[Dataset entries]
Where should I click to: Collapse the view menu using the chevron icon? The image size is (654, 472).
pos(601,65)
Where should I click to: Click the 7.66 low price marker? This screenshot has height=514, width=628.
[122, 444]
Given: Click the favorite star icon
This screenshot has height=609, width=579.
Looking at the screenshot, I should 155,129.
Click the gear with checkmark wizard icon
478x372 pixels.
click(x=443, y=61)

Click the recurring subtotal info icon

Exercise details: Output exactly the span of lines beginning at the first line of the records and ending at the line that holds "Given: Click the favorite star icon", inclusive, with no other text.

Result below:
Where should I click to: Collapse the view menu using the chevron icon? The image size is (654, 472).
pos(601,65)
Where should I click to: Click the 7.66 low price marker? This screenshot has height=514, width=628.
[122, 444]
Given: Click the favorite star icon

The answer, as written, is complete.